--- BEGIN Selected text ---

Navy's Long-Range Anti-Ship Missile clears critical design review


The Navy's new anti-ship missile program, being developed under an accelerated acquisition path, has cleared its critical design review, and officials are now preparing to assess whether the weapon is ready to enter initial production later this year.

The service's Offensive Anti-Surface Warfare (OASuW) Increment 1 program office and Lockheed Martin are developing the Long-Range Anti-Ship Missile (LRASM) to meet an urgent operational need from U.S. Pacific Command. The missile is expected to be fielded on Air Force B-1B bombers by the end of 2018 and on Navy F/A-18 E/F Super Hornets by the end of 2019. The missile is a modified version of Lockheed's Joint Air-to-Surface Standoff Missile-Extended Range, which has been fielded on Air Force aircraft since 2014.

In June, the Navy's LRASM program office held the critical design review for the missile, and the Navy expects to complete all actions directed from the meeting by the end of July, Capt. Todd Huber, director for the LRASM program, wrote in a July 14 email to Inside Defense.

The next major event in the program is the production readiness review, on track for the first quarter of fiscal year 2017, according to Huber. The production review coincides with "Knowledge Point 4" of the program, which will support the procurement decision for the Air Force's initial missiles, according to budget justification documents. The accelerated project uses a series of knowledge points, rather than the traditional program milestones, to support decisions regarding significant events, according to the budget justification.

"The knowledge points are similar to acquisition milestone reviews, but occur more frequently," the documents state.

A Lockheed spokeswoman confirmed the successful critical design review and said the program is on track.

"Lockheed Martin and the LRASM Deployment Office successfully conducted our planned Critical Design Review last month," company spokeswoman Melissa Hilliard wrote in a July 18 email to Inside Defense. "This review was a key milestone in maturation and fielding of the LRASM system, leading up to the on-schedule Early Operational Capability on the USAF B-1B in 2018 and USN F/A-18E/F in 2019."

A Government Accountability Office report on LRASM found the Navy has leveraged JASSM-ER's design to reduce risk in the accelerated program. The anti-ship missile's design is 88 percent common with JASSM-ER, according to the March 31 report.

But the audit, performed in January, raised questions about the maturity of the critical technologies used in the LRASM program. Only one -- algorithms for electro-optical sensing -- had been demonstrated in a relevant environment, according to GAO. The other five -- a radio frequency sensor, autorouter software, low-altitude control, multi-target track and simultaneous time-of-arrival algorithms -- were deemed immature at the time of GAO's review.

In the July 14 email, Huber said the program anticipates all of LRASM's critical technologies will have achieved Technology Readiness Level 6 (TRL-6) by the end of July.

--- END Selected text ---

## What to produce
For each statement below, say yes or no to whether the missile article supports it, and quote the article's deciding words. (a) The anti-ship missile's design is 88 percent common with JASSM-ER. (b) GAO found that all of the program's critical technologies had been demonstrated in a relevant environment. (c) The production readiness review is on track for the first quarter of fiscal year 2017. Answer using only the missile article above.

--- BEGIN Recorded information ---

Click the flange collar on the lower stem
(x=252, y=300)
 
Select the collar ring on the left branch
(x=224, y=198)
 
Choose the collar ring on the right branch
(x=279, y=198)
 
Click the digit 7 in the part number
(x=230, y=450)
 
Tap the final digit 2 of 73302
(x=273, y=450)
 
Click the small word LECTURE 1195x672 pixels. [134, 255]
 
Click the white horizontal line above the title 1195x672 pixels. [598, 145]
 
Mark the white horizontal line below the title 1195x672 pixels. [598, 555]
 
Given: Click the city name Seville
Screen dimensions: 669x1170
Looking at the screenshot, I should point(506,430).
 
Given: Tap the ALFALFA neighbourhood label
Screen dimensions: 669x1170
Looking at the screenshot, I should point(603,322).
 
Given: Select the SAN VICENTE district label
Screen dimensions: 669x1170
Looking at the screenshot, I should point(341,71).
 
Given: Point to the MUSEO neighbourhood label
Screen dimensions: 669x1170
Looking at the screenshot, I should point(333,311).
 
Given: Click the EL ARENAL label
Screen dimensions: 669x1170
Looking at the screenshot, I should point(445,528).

--- END Recorded information ---

## Finished exercise
(a) Yes: "The anti-ship missile's design is 88 percent common with JASSM-ER"
(b) No: "Only one -- algorithms for electro-optical sensing -- had been demonstrated in a relevant environment"
(c) Yes: "on track for the first quarter of fiscal year 2017"